(Your assignment):
Give the data below again, word for word.

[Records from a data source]
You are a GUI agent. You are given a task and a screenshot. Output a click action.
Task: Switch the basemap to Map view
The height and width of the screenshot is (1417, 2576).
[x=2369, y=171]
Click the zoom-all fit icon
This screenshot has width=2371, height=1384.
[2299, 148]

(Solution):
You are a GUI agent. You are given a task and a screenshot. Output a click action.
Task: Switch the basemap to Map view
The height and width of the screenshot is (1417, 2576).
[x=2369, y=171]
Click the zoom-all fit icon
This screenshot has width=2371, height=1384.
[2299, 148]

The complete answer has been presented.